From the listing below, extract each line containing the string "Vesela".
#####
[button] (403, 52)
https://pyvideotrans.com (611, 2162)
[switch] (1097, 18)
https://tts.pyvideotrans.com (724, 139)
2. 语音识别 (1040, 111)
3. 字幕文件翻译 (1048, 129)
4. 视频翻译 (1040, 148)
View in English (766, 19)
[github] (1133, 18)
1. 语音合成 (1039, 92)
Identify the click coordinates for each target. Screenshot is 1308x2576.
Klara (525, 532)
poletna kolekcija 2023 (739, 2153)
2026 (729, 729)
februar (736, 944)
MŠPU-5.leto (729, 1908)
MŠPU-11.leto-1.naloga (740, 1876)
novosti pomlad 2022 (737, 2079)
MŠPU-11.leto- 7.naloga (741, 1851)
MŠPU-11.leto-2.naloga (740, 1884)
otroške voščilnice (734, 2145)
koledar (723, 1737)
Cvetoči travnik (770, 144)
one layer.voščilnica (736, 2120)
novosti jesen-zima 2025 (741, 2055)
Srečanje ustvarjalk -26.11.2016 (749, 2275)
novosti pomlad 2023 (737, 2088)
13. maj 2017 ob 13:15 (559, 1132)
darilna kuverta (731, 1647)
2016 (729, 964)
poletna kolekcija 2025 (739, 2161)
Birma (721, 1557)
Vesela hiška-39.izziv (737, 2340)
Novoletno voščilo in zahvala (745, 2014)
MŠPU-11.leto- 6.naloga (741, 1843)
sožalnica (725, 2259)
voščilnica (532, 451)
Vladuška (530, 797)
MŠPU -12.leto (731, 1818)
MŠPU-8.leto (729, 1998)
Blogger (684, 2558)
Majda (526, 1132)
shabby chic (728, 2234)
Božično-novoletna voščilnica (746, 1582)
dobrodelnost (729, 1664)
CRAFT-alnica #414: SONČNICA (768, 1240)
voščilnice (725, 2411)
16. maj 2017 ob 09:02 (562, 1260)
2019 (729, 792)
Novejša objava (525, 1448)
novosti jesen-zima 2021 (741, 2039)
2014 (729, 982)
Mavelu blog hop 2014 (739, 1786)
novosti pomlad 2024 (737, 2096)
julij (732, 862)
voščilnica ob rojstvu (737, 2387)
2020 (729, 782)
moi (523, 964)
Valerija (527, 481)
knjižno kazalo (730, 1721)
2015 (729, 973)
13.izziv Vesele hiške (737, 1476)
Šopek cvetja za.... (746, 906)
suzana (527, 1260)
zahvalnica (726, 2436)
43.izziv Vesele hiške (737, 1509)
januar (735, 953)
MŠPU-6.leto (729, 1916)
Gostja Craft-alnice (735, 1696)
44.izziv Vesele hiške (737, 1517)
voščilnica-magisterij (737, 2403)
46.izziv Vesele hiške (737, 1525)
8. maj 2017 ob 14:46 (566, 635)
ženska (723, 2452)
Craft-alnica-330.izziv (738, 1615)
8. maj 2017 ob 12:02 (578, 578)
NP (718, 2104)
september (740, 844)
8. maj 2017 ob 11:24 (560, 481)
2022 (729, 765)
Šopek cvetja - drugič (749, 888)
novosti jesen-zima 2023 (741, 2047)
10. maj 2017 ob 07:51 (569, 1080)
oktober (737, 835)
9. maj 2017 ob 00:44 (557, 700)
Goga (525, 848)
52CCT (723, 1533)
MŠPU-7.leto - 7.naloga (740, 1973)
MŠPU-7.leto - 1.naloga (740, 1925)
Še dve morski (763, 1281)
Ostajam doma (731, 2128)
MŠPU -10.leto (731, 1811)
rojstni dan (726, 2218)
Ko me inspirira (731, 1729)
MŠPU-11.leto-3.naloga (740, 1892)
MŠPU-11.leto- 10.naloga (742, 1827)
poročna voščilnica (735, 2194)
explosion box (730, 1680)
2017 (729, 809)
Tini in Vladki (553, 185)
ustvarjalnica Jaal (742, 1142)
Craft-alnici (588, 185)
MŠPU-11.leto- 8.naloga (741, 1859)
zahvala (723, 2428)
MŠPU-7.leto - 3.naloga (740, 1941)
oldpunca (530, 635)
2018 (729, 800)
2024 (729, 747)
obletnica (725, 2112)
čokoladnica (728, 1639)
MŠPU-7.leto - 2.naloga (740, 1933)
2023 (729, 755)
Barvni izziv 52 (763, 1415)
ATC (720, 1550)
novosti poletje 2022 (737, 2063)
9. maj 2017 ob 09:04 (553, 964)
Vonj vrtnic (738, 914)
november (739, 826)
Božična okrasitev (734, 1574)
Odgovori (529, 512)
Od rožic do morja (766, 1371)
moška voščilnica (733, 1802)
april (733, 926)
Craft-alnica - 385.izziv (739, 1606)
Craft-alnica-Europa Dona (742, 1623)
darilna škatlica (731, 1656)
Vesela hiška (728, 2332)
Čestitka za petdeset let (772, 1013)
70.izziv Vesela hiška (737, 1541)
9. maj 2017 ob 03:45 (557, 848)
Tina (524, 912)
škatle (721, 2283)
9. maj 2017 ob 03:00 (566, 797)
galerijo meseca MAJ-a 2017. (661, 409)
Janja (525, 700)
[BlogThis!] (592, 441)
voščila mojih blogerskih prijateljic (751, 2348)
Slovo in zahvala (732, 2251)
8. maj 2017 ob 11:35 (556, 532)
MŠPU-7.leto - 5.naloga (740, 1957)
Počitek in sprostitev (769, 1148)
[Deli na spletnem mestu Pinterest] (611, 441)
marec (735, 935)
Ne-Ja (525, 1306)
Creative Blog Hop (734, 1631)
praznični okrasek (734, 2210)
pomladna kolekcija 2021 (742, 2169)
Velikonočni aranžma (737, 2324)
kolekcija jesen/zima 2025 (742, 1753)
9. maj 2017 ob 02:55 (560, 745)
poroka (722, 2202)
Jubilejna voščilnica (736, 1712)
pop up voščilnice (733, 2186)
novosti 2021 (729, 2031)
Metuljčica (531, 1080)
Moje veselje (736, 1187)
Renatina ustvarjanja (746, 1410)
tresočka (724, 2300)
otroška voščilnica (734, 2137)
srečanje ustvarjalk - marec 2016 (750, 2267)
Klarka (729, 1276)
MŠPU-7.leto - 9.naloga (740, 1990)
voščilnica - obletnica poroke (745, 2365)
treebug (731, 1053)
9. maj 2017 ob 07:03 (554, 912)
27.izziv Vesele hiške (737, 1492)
#####
-- RESULT OF THIS EXERCISE --
Vesela hiška-39.izziv (737, 2340)
Vesela hiška (728, 2332)
70.izziv Vesela hiška (737, 1541)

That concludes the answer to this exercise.